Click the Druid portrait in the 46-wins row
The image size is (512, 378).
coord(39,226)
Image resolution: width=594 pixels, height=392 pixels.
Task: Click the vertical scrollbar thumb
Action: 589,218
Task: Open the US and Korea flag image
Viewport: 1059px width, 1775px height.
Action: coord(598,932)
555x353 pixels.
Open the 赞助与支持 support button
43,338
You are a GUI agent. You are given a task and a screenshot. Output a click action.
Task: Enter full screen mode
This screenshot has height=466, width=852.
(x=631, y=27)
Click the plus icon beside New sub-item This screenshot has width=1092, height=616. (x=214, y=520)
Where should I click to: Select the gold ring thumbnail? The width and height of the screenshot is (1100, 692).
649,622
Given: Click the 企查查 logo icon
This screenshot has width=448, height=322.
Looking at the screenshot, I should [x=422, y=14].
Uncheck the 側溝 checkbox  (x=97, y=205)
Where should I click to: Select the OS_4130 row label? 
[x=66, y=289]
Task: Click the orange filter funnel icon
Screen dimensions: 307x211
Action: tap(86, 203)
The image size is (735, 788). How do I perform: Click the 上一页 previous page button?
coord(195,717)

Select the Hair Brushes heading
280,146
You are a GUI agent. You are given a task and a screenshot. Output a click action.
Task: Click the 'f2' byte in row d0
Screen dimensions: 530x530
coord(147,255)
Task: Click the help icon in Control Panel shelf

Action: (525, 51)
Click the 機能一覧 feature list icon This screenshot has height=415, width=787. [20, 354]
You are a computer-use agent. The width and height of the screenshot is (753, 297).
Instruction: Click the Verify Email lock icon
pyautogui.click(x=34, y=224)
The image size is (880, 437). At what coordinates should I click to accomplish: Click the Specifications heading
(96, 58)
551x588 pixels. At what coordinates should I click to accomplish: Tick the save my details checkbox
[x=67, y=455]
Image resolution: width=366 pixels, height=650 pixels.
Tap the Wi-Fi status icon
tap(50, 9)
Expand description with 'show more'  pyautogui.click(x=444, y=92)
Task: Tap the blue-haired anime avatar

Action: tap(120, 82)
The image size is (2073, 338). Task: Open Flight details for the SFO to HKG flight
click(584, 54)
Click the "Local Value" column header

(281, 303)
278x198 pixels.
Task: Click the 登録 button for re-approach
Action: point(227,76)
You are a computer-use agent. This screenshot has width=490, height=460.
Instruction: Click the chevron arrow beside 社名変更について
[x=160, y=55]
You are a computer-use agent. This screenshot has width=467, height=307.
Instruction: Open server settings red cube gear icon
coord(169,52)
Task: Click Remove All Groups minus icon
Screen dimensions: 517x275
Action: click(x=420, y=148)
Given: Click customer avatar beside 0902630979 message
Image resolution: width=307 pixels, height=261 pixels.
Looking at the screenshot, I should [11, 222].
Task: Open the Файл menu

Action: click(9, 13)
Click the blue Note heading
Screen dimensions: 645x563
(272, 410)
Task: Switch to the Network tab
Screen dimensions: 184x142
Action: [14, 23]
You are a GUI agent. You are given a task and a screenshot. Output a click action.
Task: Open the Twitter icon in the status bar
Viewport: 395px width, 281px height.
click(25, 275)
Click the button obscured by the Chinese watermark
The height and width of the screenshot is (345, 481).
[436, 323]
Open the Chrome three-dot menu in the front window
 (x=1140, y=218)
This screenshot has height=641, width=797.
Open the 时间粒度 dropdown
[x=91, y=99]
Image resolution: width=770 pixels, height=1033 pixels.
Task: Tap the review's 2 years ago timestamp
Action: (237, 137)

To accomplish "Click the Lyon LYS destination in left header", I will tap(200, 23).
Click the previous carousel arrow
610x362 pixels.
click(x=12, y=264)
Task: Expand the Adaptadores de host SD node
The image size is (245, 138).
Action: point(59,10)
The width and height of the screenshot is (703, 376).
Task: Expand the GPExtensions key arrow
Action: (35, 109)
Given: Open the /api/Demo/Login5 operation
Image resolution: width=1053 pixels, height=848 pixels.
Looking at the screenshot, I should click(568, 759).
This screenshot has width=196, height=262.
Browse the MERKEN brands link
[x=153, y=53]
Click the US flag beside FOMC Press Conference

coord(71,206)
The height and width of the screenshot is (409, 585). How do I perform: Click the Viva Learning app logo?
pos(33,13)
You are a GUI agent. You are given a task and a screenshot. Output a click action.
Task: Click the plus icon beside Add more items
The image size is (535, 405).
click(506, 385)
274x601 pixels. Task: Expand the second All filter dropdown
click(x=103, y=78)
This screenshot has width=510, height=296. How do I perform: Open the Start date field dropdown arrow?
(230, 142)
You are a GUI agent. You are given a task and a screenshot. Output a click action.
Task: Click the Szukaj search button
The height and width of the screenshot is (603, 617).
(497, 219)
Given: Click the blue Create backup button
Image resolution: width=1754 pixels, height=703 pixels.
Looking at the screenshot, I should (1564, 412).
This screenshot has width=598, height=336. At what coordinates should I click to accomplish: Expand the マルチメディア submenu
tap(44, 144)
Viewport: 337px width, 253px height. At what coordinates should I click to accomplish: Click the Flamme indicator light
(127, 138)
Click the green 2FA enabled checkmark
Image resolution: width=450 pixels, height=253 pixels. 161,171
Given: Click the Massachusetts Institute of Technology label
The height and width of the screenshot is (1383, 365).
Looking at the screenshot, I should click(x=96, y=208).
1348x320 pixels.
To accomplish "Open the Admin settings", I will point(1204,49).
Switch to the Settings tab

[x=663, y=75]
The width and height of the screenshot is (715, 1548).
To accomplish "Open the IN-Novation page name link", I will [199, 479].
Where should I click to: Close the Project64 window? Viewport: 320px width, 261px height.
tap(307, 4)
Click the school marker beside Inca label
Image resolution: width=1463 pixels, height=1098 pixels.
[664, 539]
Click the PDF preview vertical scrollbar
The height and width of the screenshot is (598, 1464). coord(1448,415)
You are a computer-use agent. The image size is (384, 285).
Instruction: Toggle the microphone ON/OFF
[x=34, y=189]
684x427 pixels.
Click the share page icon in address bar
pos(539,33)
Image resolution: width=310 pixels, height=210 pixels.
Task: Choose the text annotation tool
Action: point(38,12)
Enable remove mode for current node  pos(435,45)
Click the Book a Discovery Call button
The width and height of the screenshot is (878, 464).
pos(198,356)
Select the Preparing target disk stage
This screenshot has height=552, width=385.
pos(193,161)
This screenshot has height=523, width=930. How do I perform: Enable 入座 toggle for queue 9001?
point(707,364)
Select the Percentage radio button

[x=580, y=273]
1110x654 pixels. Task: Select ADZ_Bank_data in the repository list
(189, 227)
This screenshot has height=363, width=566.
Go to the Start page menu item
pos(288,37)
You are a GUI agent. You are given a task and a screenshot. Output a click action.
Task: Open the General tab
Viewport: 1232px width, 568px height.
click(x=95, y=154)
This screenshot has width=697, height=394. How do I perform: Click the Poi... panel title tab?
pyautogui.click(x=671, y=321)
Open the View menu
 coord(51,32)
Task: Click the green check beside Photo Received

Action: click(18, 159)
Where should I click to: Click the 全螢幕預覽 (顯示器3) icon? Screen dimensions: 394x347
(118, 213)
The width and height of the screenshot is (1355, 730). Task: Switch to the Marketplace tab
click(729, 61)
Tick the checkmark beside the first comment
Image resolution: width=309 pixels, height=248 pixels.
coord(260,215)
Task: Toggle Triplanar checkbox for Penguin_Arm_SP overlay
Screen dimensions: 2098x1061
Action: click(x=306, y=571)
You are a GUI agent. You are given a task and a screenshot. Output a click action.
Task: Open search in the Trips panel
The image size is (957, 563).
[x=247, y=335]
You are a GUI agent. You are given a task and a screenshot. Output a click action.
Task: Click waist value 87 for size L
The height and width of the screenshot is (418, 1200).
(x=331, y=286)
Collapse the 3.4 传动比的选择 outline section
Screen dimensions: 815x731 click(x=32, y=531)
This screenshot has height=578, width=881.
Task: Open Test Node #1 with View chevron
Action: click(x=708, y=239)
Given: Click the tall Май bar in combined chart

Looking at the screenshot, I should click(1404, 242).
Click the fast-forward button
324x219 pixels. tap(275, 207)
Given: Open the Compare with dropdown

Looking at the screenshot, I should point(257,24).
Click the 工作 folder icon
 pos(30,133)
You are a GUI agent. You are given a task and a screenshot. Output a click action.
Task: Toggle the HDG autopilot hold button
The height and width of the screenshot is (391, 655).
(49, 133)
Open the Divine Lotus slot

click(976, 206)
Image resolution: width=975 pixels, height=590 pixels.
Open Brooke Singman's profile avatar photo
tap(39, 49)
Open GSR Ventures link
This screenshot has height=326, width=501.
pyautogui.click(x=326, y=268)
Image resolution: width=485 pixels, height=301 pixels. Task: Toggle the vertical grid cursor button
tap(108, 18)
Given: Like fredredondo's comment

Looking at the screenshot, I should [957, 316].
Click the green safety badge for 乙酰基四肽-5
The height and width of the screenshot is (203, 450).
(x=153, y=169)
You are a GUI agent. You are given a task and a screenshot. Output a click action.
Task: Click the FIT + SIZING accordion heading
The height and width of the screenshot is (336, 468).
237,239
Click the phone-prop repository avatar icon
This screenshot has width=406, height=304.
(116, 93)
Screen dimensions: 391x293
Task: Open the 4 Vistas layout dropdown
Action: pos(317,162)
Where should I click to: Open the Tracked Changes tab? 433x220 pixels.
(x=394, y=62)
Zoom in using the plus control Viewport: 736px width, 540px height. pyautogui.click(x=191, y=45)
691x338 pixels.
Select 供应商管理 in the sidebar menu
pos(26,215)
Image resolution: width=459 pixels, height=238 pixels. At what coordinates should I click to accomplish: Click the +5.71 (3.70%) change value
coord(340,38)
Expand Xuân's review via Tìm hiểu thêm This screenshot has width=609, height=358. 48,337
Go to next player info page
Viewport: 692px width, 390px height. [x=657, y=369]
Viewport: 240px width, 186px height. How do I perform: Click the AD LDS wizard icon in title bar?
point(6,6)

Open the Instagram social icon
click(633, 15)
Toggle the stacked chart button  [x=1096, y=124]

Exercise instructions =
Word for word, restate the lines of the data above that fall between the line holding "Image resolution: width=1053" and the line holding "684x427 pixels.", inclusive, and no other lines.

Written solution =
Image resolution: width=1053 pixels, height=848 pixels.
Looking at the screenshot, I should click(568, 759).
This screenshot has width=196, height=262.
Browse the MERKEN brands link
[x=153, y=53]
Click the US flag beside FOMC Press Conference

coord(71,206)
The height and width of the screenshot is (409, 585). How do I perform: Click the Viva Learning app logo?
pos(33,13)
You are a GUI agent. You are given a task and a screenshot. Output a click action.
Task: Click the plus icon beside Add more items
The image size is (535, 405).
click(506, 385)
274x601 pixels. Task: Expand the second All filter dropdown
click(x=103, y=78)
This screenshot has width=510, height=296. How do I perform: Open the Start date field dropdown arrow?
(230, 142)
You are a GUI agent. You are given a task and a screenshot. Output a click action.
Task: Click the Szukaj search button
The height and width of the screenshot is (603, 617).
(497, 219)
Given: Click the blue Create backup button
Image resolution: width=1754 pixels, height=703 pixels.
Looking at the screenshot, I should (1564, 412).
This screenshot has width=598, height=336. At what coordinates should I click to accomplish: Expand the マルチメディア submenu
tap(44, 144)
Viewport: 337px width, 253px height. At what coordinates should I click to accomplish: Click the Flamme indicator light
(127, 138)
Click the green 2FA enabled checkmark
Image resolution: width=450 pixels, height=253 pixels. 161,171
Given: Click the Massachusetts Institute of Technology label
The height and width of the screenshot is (1383, 365).
Looking at the screenshot, I should click(x=96, y=208).
1348x320 pixels.
To accomplish "Open the Admin settings", I will point(1204,49).
Switch to the Settings tab

[x=663, y=75]
The width and height of the screenshot is (715, 1548).
To accomplish "Open the IN-Novation page name link", I will [199, 479].
Where should I click to: Close the Project64 window? Viewport: 320px width, 261px height.
tap(307, 4)
Click the school marker beside Inca label
Image resolution: width=1463 pixels, height=1098 pixels.
[664, 539]
Click the PDF preview vertical scrollbar
The height and width of the screenshot is (598, 1464). coord(1448,415)
You are a computer-use agent. The image size is (384, 285).
Instruction: Toggle the microphone ON/OFF
[x=34, y=189]
684x427 pixels.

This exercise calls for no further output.